Rhyshladlyn just closed his eyes and bowed his head, hanging limply in the chains that held him to the wall, hair falling forward to cover his face. She stared at him a moment longer before she made her way across the room to the door. That had been too easy and the one thing she had learned when it came to dealing with Rhyshladlyn was that if it was easy then it was a trap. But she also knew better than to question it. He was being cooperative so she’d accept that until he wasn’t.
“Oh and Xitlali?”
She paused with her hand on the door knob behind her, caught mid-motion of closing it as she walked through into the hallway. Looking back over her shoulder she found him looking at her through the fall of his hair, eyes glowing like sunlight filtering through a forest canopy.

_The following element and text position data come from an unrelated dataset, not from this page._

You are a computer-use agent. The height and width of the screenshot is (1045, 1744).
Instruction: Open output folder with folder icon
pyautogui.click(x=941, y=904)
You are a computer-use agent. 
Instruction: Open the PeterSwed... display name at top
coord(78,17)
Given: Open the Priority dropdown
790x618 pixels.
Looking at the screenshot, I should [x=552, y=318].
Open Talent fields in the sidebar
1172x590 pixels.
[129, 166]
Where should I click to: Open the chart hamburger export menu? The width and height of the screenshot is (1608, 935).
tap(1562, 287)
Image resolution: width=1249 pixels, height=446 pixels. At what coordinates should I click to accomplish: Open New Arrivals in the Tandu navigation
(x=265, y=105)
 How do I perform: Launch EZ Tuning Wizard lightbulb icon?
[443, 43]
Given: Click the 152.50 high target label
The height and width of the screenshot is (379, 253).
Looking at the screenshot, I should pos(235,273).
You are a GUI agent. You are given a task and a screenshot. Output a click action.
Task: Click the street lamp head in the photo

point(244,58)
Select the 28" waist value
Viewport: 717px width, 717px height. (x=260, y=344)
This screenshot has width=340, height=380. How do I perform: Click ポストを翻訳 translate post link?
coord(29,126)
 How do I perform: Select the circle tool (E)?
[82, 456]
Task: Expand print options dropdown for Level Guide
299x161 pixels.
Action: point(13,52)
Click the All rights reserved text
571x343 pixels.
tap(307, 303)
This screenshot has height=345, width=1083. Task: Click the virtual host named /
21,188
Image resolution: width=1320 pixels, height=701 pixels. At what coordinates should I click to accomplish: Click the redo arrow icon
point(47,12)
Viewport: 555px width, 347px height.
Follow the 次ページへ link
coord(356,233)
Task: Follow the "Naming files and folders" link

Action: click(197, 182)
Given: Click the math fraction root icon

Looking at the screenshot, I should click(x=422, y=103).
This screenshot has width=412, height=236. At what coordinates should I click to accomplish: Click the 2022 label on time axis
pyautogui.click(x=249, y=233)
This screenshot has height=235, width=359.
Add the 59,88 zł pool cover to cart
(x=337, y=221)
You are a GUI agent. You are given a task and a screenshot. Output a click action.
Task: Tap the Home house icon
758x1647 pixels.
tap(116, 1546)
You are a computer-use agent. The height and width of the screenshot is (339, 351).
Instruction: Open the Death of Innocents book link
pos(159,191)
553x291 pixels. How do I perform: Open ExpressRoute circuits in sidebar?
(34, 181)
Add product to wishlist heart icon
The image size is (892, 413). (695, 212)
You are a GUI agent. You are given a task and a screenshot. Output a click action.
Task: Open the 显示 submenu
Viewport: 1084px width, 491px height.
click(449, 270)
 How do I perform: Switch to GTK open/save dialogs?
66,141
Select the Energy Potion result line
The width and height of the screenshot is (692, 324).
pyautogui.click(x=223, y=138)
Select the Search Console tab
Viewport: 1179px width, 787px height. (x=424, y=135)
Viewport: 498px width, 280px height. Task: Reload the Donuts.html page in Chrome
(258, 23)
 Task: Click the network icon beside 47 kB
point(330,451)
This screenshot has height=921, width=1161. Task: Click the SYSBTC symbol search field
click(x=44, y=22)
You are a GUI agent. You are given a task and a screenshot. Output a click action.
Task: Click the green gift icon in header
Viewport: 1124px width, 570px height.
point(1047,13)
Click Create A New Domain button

“Make no mistake,” his voice was like shattered glass as it pressed against her skin and she shivered before she could stop herself, “there will come a day when this collar no longer contains me. And when that day comes? I will get my hands on you and I will take my sweet time tearing you apart until the Nameless Itself comes to collect you for an eternity on the Cliffs.”
“Bold words from someone who hasn’t been able to escape in the last three hundred years,” she retorted.
His collar glowed almost white hot as a smile slowly spread across his mouth until his fangs were visible, until it split his face and touched his eyes with something she had never seen before but knew she never wanted to see again. That white hot light got brighter, bright enough that it hummed as it chased the shadows from the room but not once did it send his body into convulsions, not once did he scream and writhe with the agony the spellwork on that piece of metal should have caused if it was glowing that brightly. All she could do was stand there frozen with her hand wrapped white-knuckle tight around the doorknob and stare at the Qishir who was proving just how strong he really was by flooding the collar around his neck that was supposed to render him magickless with enough magick that it glowed like a captured sun, the orange of the runes carved into its surface glowing nearly as bright as his eyes.
Then it started to fade slowly, like a reverse of how it had started until he stared at her with a ghost of that smile playing around his mouth, until she swallowed thickly and the fear she’d pushed down earlier flooded through her. As he opened his mouth she closed the door firmly behind her, pressing her back against it for a moment as she caught her breath and tried to calm her heart rate as his laughter pressed against the other side like it was something alive.